You can watch the full event recording below!
Without further ado, let’s get into it. How can you advance your nursing career?
Nursing Career Statistics
For the 18th year in a row, the public ranked nursing as the most honest and ethical profession in a 2020 Gallup poll. Eighty-five percent of respondents said nurses’ standards were “very high” or “high.”
Additionally, the United States Bureau of Labor Statistics (BLS) has forecasted a faster-than-average 12% growth in nursing jobs by 2028. This percentage translates to potentially more than 371,000 new nursing jobs in the coming years.
Is it important to have a Baccalaureate Degree in Nursing (BSN)? To get started, no. To get to that next stage? Most likely. Yes, this means you might have to go back to nursing school, at least part time.
Although the overall demand for the number of working nurses is increasing sharply over time, so too are the educational expectations on these nurses. More and more so it’s expected that nurses should be fully engaged with other health professionals and assume leadership roles in redesigning care in the United States.
To ensure its members are well-prepared, the profession should institute residency training for nurses, increase the percentage of nurses who attain a bachelor's degree to 80 percent by 2020 (currently 59%), and double the number who pursue doctorates.
Now, there’s all kinds of experience, and you might have quite the mixture. What’s important is how you use it. Leverage your prior experience into your current/next nursing job or career (everything from a barista to a nanny); there’s always something you can carry over. Those skills matter and often translate to the bedside.
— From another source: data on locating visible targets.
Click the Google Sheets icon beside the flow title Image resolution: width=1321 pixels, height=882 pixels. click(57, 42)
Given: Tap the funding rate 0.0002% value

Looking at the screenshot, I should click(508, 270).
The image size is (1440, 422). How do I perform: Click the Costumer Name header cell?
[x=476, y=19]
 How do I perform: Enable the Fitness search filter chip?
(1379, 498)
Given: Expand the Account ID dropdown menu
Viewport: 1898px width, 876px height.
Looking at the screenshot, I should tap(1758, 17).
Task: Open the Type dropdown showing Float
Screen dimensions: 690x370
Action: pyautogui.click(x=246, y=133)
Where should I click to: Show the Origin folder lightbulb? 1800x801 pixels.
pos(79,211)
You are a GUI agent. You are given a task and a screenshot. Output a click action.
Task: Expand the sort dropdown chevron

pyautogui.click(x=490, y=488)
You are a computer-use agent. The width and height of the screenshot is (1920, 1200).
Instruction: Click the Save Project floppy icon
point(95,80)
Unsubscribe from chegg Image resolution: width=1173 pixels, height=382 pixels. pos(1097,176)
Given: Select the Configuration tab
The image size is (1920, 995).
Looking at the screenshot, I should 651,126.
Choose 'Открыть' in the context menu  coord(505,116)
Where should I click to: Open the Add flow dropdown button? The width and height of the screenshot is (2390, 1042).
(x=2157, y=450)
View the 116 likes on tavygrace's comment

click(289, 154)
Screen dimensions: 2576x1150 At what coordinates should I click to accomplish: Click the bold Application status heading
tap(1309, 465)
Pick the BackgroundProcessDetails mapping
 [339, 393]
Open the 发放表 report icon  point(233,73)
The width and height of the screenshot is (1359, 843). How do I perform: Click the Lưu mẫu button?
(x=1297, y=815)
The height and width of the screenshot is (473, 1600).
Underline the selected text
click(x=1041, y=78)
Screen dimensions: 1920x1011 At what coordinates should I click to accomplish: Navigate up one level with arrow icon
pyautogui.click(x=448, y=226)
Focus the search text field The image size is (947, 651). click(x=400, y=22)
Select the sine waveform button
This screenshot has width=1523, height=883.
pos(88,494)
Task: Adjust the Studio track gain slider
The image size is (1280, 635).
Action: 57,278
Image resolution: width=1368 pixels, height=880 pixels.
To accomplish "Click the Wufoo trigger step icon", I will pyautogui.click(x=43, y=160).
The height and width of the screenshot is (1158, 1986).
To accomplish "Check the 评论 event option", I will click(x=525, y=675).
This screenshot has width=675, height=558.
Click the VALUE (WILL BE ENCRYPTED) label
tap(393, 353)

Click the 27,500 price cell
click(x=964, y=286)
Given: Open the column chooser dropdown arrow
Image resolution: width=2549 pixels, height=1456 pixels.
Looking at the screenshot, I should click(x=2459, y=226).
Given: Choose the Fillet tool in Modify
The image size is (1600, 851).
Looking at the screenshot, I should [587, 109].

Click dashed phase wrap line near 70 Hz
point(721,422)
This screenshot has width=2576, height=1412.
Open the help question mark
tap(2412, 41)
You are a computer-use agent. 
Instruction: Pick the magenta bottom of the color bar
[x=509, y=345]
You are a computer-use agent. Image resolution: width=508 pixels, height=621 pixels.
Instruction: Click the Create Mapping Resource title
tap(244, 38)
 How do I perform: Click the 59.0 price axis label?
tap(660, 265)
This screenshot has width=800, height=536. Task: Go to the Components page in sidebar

Also, keep in mind that what sets you apart from others in your field is your experience beyond your education (which might be very similar to other candidates). You should also hang your hat on any leadership and customer service experience you have. Remember, you are a sum of your life's experience (don’t forget to use these them)!
If you’re stuck and don’t know where to start or how to use your past experience, consider this: What are you really good at it, and why does the employer in question need those skills you've acquired through your experience?
There are actually two types of mentorship, Formal vs. Informal. Neither is better than the other or can exist in a vacuum. Formal mentorship usually takes the form of a residency program, preceptor, teacher, or otherwise that guides you through a structured program or timeline.
On the other hand, informal mentorship takes the form of short or long-term relationships, typically more social than professional, whereby guidance and mentorship occurs through simple conversation and experience sharing.
Additionally, variety is key. It’s ok, and even recommended, to utilize a combination of both mentorship types. In fact, it’s likely that you’ll naturally come into contact with and make use of both types organically as you move through your professional and personal life.
Ultimately, you should make an effort to establish mentors in your life, and you should choose mentors that do what you want to do or have the qualities you seek to have.
Now, the term “networking” doesn’t inspire excitement in most of us, but fortunately or unfortunately, it’s critical to growth in any field. Aside from the stereotypical “wine and dine,” facility event-type events, what are some ways to grow your professional network?
Here are some alternative networking options:
- Join professional nursing organizations
- Do community work
- Collaborate with communities of faith
- Participate in more nursing events
- Join governance boards/committees where you work
Lastly, planning. You don’t have to try to read the future, but you need to at least consider the options. What you water grows, so are you sowing your career goals? Do your actions align with these goals?
Here are some additional questions to keep in mind:
- Where do you see yourself in the next five years?
- What are you naturally good at?
- If you could do anything without fail, what would it be?
In summary, there are a few ways to further your nursing career, all of which rely upon at least some interaction with your professional community. Don’t be afraid to reach out to those around you, ask for help, and get started (even if you’re not 100% sure where you’re going to end up).